The congressional freshman said it has been tough to get acclimated to the deliberative pace of government.

“It’s not clear to me, at least based on my first 100 days, that the body is really set up to move with the kind of expedience that we have to for climate change, for undoing the deficit challenges of the last tax bill,” Casten said. “I hope I’m wrong about that, but it’s frustrating to realize how slow it is to get the ship steered in the right direction when you know exactly where you have to go.”

He said the Democrat-led House has taken many steps to right the ship, but Senate Majority Leader Mitch McConnell (R-Kentucky) has failed to take up those same issues in the other congressional body.

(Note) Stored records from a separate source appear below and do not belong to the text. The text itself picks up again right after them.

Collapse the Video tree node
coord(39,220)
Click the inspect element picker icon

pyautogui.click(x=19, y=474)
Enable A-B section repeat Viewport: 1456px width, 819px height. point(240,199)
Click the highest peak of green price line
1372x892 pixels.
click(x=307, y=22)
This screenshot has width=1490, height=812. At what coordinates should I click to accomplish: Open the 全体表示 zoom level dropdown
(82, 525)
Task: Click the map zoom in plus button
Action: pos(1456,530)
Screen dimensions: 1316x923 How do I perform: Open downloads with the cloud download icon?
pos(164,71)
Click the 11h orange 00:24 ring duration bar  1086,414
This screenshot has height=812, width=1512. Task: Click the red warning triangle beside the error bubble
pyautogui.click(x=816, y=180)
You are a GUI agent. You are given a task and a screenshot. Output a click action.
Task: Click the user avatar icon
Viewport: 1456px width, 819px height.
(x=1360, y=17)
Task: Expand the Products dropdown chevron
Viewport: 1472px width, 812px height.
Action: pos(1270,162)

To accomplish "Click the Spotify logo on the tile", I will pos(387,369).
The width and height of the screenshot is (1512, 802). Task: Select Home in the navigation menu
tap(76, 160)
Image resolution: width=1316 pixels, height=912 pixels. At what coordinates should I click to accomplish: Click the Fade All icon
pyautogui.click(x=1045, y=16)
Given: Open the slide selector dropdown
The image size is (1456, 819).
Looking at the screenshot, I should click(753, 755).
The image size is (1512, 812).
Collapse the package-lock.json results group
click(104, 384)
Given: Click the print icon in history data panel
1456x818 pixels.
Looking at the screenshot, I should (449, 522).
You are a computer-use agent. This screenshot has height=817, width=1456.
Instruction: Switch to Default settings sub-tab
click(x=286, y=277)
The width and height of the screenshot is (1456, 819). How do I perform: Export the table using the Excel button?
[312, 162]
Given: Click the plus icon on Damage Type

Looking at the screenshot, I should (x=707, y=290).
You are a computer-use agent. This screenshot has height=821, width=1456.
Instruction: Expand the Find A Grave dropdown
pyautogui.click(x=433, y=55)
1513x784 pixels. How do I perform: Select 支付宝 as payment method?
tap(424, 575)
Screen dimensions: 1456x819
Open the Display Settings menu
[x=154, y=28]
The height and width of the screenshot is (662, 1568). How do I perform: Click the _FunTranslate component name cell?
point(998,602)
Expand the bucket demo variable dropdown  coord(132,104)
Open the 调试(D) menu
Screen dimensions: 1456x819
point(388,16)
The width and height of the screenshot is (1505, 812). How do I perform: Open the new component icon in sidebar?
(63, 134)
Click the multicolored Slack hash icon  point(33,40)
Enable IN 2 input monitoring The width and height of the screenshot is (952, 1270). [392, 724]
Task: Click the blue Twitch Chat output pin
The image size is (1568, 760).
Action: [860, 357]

“We are one branch. We have passed a lot of stuff. It’s not been all straight party-line votes. We voted 420 to nothing to release the Mueller report, and they blocked it from coming up in the Senate,” Casten said. “I don’t apologize for that. I’m proud of the fact we did our job. I’m really angry that the Senate is not doing its job. I don’t think that’s a partisan issue. We have people who are committed to good government. We have people who are committed to representing the interests of the people and it’s become a partisan issue to say that.”

Krishnamoorthi, now in his second term, said having some tenure in Congress and his party in charge of the House has its benefits.

“I actually get to be the chairman of a subcommittee on economic and consumer policy as part of (the) Oversight (Committee) and so we have launched investigations into some really serious issues, including asbestos-contaminated talcum powder as well as how do we protect data security at consumer credit agencies like Equifax and other places,” Krishnamoorthi told the Chronicle. “So we get to try to deliver on pocketbook priorities for the American people and also serve as a check and balance on the executive branch and President Trump. “

The congressman, who immigrated to this country as a young child, said it is deeply disturbing the way immigrants are being treated today in America.

“We are losing ourselves and losing our values, losing our way when we treat people on the border who are fleeing persecution and oftentimes horrible violence, the way we are treating them,” Krishnamoorthi said. “We go through these periods in our history where we seem to forget who we are as though we own the place and nobody else had lived here before we got here. We’ve just got to remember what makes America special, which is our welcoming attitude toward immigrants and the waves that have made our country better and better.”